Sudanese official in rare criticism of closing newspapers, far-right party
January 22, 2012 (KHARTOUM) – A senior official of Sudan’s ruling National Congress Party (NCP) has admonished security authorities about their decision to shut down a privately owned newspaper.
The NCP’s vice-president in Khartoum State, Mandor Al-Mahdi, criticised the closure of the privately owned newspaper, Al-Wan, by security authorities, saying the decision was politically unjustifiable.
Al-Wan was closed down on 14 January by the National Intelligence and Security Services (NISS). The title’s editor, Hussein Khogali, was informed about the decision to close the paper a day earlier, but he was not told why.
Mandoor, who was speaking at a press conference in the capital Khartoum on Sunday, said that his party had informed the NISS of its objection to the closure of Al-Wan.
In the days preceding Al-Wan’s closure, security authorities also closed Ra’y al-Sha’b newspaper, the mouthpiece of the opposition Popular Congress Party (PCP) led by Hassan al-Turabi, following the confiscation of its copies.
However, Mandoor’s criticism of Al-Wan closure did not extend to Ra’y al-Sha’b, which he said was closed because it “exceeded the redlines”.
Although the NISS gave no reason for closing Ra’y al-Sha’b, it is believed that the paper’s publishing of an interview with one of the leading members of the Darfur rebel group, Justice and Equality Movement (JEM), was behind the decision.

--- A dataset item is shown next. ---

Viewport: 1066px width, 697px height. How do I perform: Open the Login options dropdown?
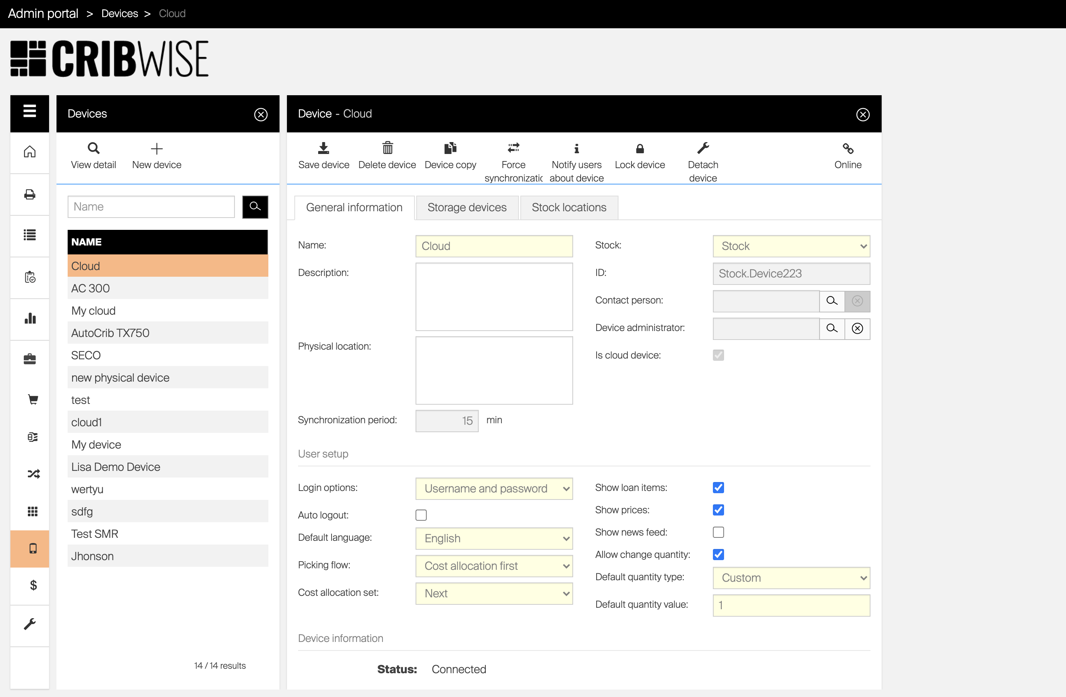pos(494,488)
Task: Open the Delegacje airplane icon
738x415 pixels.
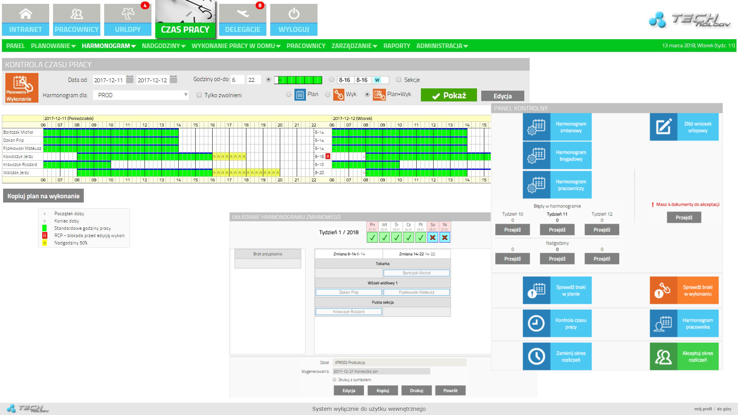Action: (x=243, y=14)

“These latest two newspaper closures show the government of President Omar Hassan al-Bashir has yet to overcome his chronically repressive instincts aimed at silencing the media,” the press freedom watchdog Reporters Without Borders said in a press release dated 17 January.
Sudan’s constitution guarantees press freedom but laws subordinate to the constitution such as the National Security Act are perpetually used to close newspapers and instigate legal proceedings against individual journalists.
In another vein, Mandoor Al-Mahdi launched a surprise attack on the Just Peace Forum, a far-right political party led by president Al-Bashir’s Uncle Al-Tayyib Mustafa.
The NCP official accused the JPF of exacerbating racial and tribal divides in the Sudanese community.
The JPF strongly advocates preservation of Sudan’s Islamic and Arab identity. Its supporters were jubilant when South Sudan seceded from Sudan in July last year, an end the JPF had been openly calling for since the signing of the Comprehensive Peace Agreement between north and South Sudan in 2005.